9. For the reasons set out above, we are satisfied that the adjudicator erred in proceeding with the hearing on 3 March 2003 despite the objections of the appellant's counsel, and that the procedural unfairness which occurred as a consequence is by itself sufficient to vitiate his determination. In the circumstances, there are no reliable findings of fact on the material issues which would enable us to substitute our own conclusions for those reached by the adjudicator. Accordingly, we see no alternative save to remit this appeal for a fresh hearing before another adjudicator.

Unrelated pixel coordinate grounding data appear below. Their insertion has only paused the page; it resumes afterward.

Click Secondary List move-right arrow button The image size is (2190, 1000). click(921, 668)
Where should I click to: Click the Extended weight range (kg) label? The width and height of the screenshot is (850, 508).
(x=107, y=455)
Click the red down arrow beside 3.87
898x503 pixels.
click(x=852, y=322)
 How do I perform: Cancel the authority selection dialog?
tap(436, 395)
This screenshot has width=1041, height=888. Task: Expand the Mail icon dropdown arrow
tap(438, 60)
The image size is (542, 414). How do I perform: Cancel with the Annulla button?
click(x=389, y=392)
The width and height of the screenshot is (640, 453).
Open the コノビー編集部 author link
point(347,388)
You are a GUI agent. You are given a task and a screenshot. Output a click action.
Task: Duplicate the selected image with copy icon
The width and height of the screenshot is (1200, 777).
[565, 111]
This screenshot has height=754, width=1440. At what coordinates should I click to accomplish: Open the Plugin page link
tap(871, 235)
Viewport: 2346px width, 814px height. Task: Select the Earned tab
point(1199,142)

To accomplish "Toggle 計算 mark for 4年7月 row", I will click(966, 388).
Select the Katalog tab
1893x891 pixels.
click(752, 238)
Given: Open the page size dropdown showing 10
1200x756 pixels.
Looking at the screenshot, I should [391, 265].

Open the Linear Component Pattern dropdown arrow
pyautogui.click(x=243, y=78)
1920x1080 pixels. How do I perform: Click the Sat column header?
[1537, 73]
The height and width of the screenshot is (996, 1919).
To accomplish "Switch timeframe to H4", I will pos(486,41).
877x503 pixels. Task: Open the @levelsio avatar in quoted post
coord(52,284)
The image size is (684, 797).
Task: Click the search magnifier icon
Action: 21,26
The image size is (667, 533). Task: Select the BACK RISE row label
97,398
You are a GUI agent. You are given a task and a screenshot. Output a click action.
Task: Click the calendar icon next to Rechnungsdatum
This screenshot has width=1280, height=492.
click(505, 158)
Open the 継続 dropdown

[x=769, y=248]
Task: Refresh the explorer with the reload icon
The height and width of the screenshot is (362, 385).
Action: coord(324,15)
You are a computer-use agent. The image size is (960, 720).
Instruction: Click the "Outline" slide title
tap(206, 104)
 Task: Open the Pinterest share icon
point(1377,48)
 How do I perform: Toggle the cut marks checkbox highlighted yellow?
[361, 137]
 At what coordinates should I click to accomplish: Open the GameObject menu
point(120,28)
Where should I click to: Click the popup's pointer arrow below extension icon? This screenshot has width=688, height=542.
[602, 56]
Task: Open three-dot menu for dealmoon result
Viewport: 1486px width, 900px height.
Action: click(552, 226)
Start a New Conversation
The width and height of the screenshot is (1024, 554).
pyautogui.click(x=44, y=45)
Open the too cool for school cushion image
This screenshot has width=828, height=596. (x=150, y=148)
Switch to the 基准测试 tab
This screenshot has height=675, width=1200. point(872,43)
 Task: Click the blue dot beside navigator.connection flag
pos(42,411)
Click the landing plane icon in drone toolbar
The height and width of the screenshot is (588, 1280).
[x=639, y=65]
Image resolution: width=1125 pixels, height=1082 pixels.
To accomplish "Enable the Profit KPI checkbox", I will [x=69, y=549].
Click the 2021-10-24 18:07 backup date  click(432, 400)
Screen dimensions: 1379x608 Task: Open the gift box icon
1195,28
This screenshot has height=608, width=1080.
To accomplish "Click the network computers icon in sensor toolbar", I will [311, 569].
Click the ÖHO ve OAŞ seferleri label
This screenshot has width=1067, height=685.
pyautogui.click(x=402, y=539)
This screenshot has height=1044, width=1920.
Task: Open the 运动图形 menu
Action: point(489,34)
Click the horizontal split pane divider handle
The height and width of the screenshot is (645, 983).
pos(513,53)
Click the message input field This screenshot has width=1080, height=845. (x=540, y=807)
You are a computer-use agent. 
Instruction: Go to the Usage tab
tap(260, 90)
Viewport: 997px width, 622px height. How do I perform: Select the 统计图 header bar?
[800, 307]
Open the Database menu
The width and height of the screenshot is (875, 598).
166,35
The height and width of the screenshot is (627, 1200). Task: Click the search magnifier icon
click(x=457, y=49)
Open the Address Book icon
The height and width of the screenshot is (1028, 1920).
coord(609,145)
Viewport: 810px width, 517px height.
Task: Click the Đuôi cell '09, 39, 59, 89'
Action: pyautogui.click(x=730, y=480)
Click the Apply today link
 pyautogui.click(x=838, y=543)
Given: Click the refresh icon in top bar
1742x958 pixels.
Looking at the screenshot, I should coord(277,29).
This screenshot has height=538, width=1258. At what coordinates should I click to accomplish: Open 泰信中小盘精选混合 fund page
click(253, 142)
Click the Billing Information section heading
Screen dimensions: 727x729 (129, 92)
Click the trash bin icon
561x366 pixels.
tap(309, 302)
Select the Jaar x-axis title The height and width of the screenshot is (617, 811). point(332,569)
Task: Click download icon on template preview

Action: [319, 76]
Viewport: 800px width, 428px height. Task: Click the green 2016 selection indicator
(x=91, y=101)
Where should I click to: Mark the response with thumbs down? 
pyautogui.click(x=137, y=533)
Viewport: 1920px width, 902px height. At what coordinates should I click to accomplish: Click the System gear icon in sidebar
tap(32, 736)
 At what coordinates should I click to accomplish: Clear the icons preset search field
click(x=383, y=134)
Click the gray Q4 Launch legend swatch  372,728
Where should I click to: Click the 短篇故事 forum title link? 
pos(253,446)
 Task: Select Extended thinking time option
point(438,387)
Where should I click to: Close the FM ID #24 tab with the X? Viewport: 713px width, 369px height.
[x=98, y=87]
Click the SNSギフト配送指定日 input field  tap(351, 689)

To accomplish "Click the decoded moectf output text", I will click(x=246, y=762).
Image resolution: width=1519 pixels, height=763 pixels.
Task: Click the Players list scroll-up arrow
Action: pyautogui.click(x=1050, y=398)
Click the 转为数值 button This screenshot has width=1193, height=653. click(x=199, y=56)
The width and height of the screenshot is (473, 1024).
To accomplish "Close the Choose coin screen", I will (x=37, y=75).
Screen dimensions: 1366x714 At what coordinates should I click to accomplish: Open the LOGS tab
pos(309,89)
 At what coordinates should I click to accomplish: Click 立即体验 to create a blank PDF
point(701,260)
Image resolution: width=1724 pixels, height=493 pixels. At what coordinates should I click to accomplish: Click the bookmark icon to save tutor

10. As this appeal has raised two issues of wider importance, it may be of assistance to adjudicators generally if we summarise our conclusions on those issues as follows:

1. Save where the evidence already taken is purely formal and is not in dispute between the parties, e.g. as to the witness’s name, address and date of birth, an adjudicator who has had to adjourn a hearing because of problems with an interpreter after he has started to take evidence should not continue to hear the case, even with another interpreter, save with the express consent of both parties, and then only if he (the adjudicator) is satisfied that it would be proper to do so. Instead, the proceeding should be transferred to another adjudicator under rule 52 of the Immigration and Asylum Appeals (Procedure) Rules 2003;

2. If an adjudicator has indicated to the parties during an open hearing that he is proposing to take a particular course of action, e.g. to have the case transferred to another adjudicator, but subsequently decides to change his mind, he must not do so unilaterally without giving the parties a further opportunity to address him first, if need be by reconvening the hearing or inviting written submissions from them.

11. This appeal is allowed to the limited extent that it is remitted for a fresh hearing before an adjudicator other than Mr P D Southern.